Friday, April 8, 2011

PAULA HUGHES- PENNY-WISE, POUND FOOLISH

SHERIFF FRIES NEXT POLICE CHIEF?
Paula Hughes is penny wise, but pound foolish.
Mrs Hughes was recently endorsed by Sheriff Fries. Not unexpected, because "thick as thieves they are"( Warden Norton-Shawshank Redemption)and the sheriff will likely be our next Police Chief. Did I call it in 2010?
Since Mrs Hughes is the self- appointed financial guru/ tightwad skinflint, riddle me this: How much money did Allen County Taxpayers shell out to pay for sheriff fries's recent "Flying Circus" road trip convoy to some obscure cowpath intersection aka Andrews Indiana, 50 miles SW of here, to assist with armored vehicles, SWAT officers, and so on?
Obstensably, the mission was to help raid a root cellar filled with 200 armed and dangerous cannabis plants, waiting to terrorize Dan Quayles home county.
Tell Me, Barney- how much fuel, wear and tear, overtime, and other expenses did you spend on our behalf to assist assaulting this cannabis garden, because Huntington county is broke? As if Allen County has extra cash laying around to blow on frivolous mis-adventures?
Seems Allen County never has any money to spend. sort of like the preacher asking the rich man to help with a donation to the poor- sorry padre, no dinero, and as the preacher is walking back to the church, sees the rich man in the high-price palace of decadence, living the high life.
Fort Wayne police waste tons of cash- on wasteful vice investigations,arresting poor starving street hookers, while the big fish get away. such as 6800 outstanding felony/fugitive warrants; dozens of cold case homicides, open air drug markets, wife beaters, baby rapers, and other assorted schemers, scum, and criminals running loose in the streets.
So look for the FWPD to be harassing harmless stoners, and social drinkers leaving all the local concerts, clubs, and venues, clogging the courts, and scosting the taxpayers millions in wasteful pointless law enforcement.

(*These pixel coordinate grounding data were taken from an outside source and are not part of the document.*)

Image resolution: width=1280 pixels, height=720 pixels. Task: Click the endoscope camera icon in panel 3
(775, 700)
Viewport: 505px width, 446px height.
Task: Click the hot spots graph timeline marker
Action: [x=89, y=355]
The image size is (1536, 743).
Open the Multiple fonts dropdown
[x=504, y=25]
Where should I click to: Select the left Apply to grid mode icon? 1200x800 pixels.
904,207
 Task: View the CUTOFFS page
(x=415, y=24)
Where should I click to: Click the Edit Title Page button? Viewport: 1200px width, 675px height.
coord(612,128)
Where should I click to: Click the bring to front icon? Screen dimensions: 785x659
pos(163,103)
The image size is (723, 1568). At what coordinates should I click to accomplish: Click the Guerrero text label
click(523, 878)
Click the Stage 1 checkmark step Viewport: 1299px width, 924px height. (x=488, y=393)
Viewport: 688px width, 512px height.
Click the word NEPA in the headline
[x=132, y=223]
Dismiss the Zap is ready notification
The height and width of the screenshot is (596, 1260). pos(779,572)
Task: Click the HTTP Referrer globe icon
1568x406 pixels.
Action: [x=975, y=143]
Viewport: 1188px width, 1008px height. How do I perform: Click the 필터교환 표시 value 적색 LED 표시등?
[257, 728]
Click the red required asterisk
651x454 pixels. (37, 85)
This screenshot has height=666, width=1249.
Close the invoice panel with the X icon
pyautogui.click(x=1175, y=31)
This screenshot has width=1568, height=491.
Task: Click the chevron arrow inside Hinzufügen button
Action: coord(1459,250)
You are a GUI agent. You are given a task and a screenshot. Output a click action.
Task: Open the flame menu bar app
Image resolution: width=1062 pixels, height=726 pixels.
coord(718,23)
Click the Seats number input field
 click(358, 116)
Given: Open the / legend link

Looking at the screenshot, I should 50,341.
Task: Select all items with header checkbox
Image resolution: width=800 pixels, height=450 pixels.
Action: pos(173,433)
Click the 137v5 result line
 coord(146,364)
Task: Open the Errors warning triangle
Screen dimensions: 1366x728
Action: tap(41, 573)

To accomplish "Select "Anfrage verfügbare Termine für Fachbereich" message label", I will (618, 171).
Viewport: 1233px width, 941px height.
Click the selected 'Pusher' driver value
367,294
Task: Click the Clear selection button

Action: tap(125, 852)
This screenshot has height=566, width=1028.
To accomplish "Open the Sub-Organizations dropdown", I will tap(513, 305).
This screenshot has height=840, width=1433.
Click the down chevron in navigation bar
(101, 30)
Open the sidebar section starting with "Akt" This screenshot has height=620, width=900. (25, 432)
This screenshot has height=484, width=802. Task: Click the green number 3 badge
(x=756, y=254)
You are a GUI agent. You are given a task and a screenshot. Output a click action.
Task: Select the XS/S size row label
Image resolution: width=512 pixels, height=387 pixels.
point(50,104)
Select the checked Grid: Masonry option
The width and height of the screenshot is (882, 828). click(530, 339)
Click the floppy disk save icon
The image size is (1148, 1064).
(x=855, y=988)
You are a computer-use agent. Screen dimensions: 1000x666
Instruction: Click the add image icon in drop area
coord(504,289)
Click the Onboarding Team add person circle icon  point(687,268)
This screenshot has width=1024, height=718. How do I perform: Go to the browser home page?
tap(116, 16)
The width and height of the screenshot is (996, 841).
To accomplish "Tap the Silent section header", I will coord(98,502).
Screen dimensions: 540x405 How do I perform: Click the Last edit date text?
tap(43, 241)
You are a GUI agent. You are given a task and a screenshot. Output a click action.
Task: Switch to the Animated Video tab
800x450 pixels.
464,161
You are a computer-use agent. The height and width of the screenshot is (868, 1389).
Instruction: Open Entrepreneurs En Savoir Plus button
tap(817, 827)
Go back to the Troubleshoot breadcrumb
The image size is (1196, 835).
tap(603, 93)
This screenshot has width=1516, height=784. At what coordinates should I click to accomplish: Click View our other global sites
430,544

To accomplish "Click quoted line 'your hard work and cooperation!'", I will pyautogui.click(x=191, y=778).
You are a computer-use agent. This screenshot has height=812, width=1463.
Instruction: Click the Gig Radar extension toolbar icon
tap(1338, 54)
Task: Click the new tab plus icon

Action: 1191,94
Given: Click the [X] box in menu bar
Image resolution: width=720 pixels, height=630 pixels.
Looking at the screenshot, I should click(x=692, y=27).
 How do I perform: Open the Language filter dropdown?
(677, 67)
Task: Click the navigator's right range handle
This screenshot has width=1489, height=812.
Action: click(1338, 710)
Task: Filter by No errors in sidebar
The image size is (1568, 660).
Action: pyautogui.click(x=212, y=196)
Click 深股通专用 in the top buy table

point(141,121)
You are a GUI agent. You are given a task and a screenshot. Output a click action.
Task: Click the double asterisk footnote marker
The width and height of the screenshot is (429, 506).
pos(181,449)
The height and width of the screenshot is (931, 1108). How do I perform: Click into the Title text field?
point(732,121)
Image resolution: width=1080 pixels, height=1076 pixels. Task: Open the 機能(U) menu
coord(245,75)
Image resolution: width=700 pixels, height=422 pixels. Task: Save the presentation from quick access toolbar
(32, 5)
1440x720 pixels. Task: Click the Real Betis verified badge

Hughes calls for city to use reverse auctions to trim costs
But city purchasing director says system doesn't always bring savings.



By Bob Caylor
of The News-Sentinel
The city of Fort Wayne should trim its purchasing costs by using reverse online auctions, Paula Hughes, a Republican running for mayor in the May 3 primary, said last week.

“A reverse auction switches the roles of buyers and sellers from a typical auction,” the Hughes campaign explained in its news release advocating reverse auctions. “In an ordinary auction, buyers compete to obtain a good or service, and prices increase over time. In a reverse auction, sellers compete to obtain business, and prices decrease over time.”

That argument is so compelling that city officials began using reverse auctions at least as long ago as 2004, when the city used that strategy in negotiations with two companies competing to sell Fort Wayne 14 firetrucks.

It now uses online auctions for certain commodities, such as chemicals used to treat drinking water. Purchasing Director James Howard said the practice has some advantages, but it doesn't always produce savings.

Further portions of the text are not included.